Фердинанд по-прежнему смотрел на Йорга с выражением крайнего презрения:
— Я не верю ни одному твоему слову. Все, что тебе неугодно, ты выбрасываешь из памяти и придумываешь то, что хотел бы в ней держать. Очевидно, в убийстве председателя ты сыграл такую омерзительную роль, что не смог вынести этих воспоминаний. И то, что родной сын тебя нисколько не интересовал, тоже было тебе неприятно, или в глазах твоих друзей это было такой подлостью, что тебе потребовалось преподнести им какую-нибудь ложь. Ты…
Фердинанд прервал свою речь; ему не хотелось произносить, кто такой его отец. Не захотел назвать его скотиной? Не захотел говорить о людях так, как говорил о них его отец?
Он продолжал:
— Мою мать ты тоже убил. Не своими руками. Но ты ее убил.

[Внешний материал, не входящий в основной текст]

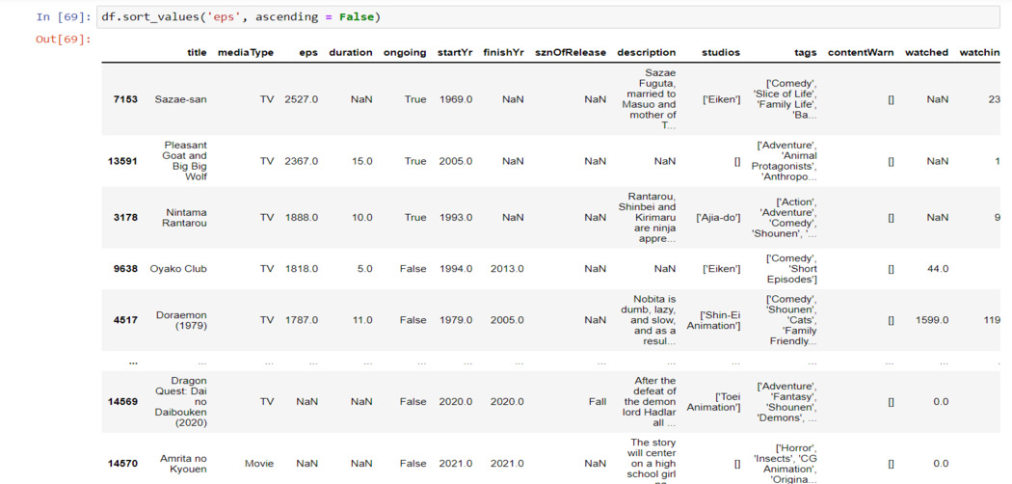Select row index 13591
Screen dimensions: 1012x484
click(x=122, y=161)
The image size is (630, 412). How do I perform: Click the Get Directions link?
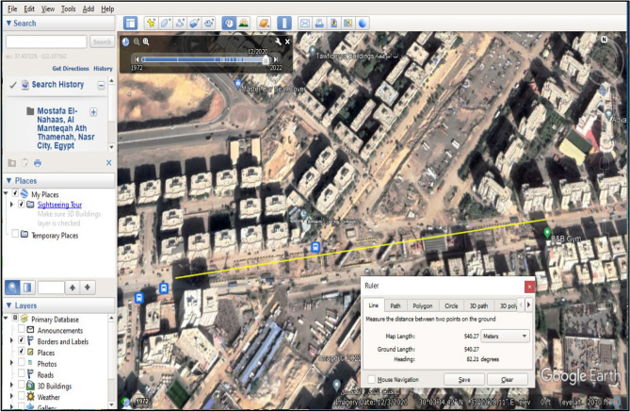point(70,69)
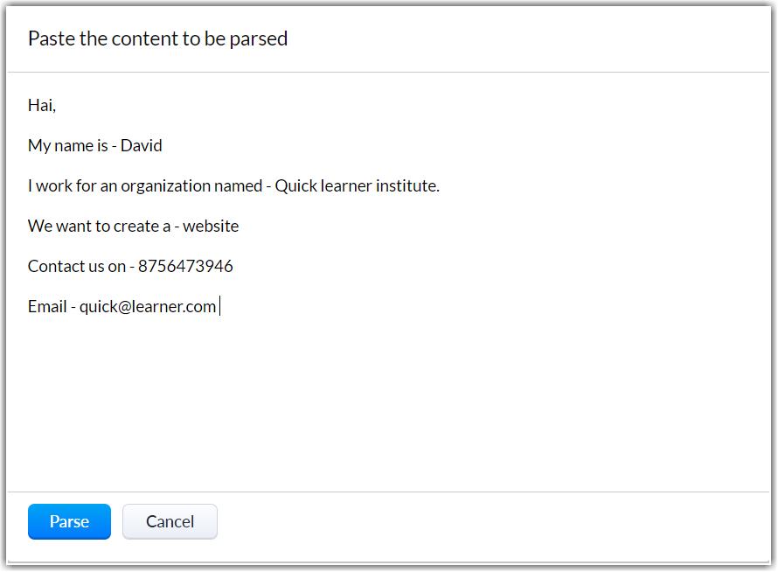Click the word 'create' in the content
This screenshot has height=572, width=778.
135,227
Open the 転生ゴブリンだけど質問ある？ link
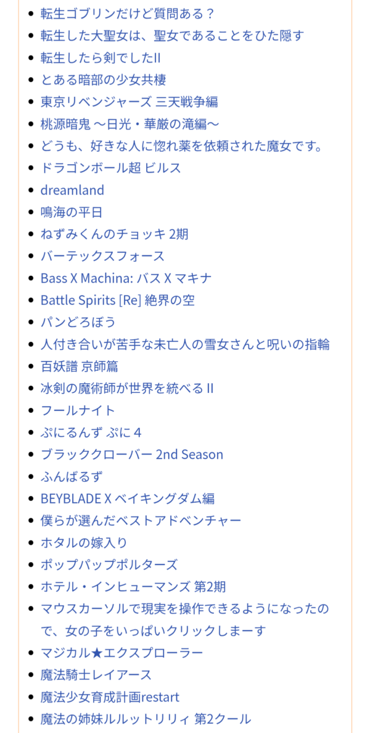The height and width of the screenshot is (733, 370). pos(128,13)
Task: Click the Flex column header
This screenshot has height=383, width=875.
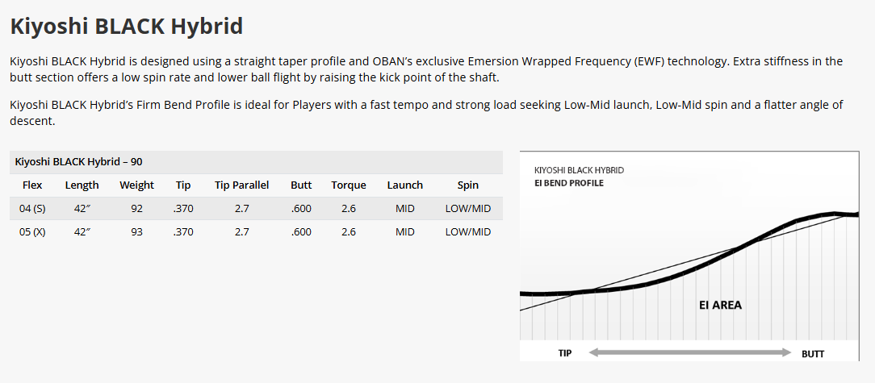Action: (32, 185)
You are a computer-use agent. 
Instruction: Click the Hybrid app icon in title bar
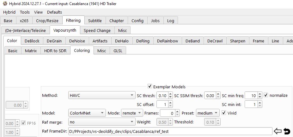tap(4, 4)
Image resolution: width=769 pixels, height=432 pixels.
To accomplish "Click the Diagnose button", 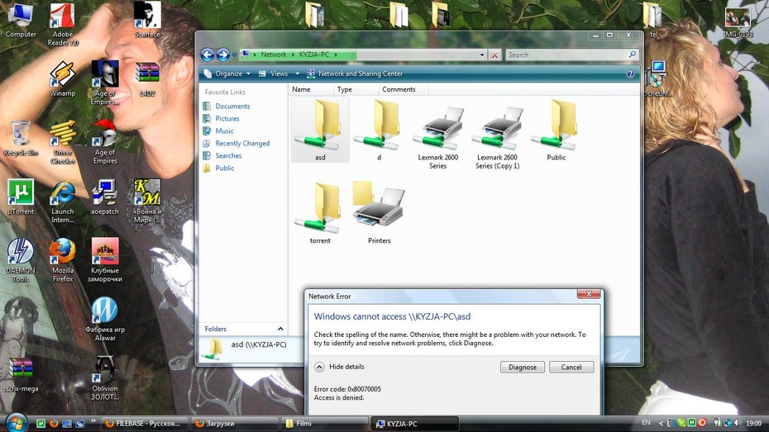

Когда она влюбилась в тебя и вы сделали меня… Она вложила в это все сердце и всю свою жизнь, такая уж она была! Так говорят все, кто знал ее, и не пытайся убедить меня, будто бы ты этого не знал!
Он мучительно старался удержаться от слез. Перед этим отцом и его друзьями он не допустит такой слабости! Голос его не дрогнул:
— Но ты, наверное, скажешь мне то же самое: ты ничего не знал или знал, да не помнишь. Ты забыл, как оно было. Или ты скажешь мне, что с тобой она не могла быть счастлива? Что, бросив ее, не пожелав с ней остаться, ты предотвратил нечто еще худшее?
На этом его силы кончились, он встал и удалился в темноту ночного парка. Помедлив секунду, поднялась Карин.
— Не надо, — сказала Дорле.
Она тоже встала и вышла следом за ним.
«Если не знаменитого террориста, то хотя бы его сына», — подумал Хеннер и тотчас же устыдился. Может быть, он не до конца разглядел, что заложено в этой девочке. От сынка ему было не по себе. Чем дольше он слушал его, тем больше непримиримость сына напоминала ему былую непримиримость отца, и ему подумалось: вот так-то беда и передается из поколения в поколение.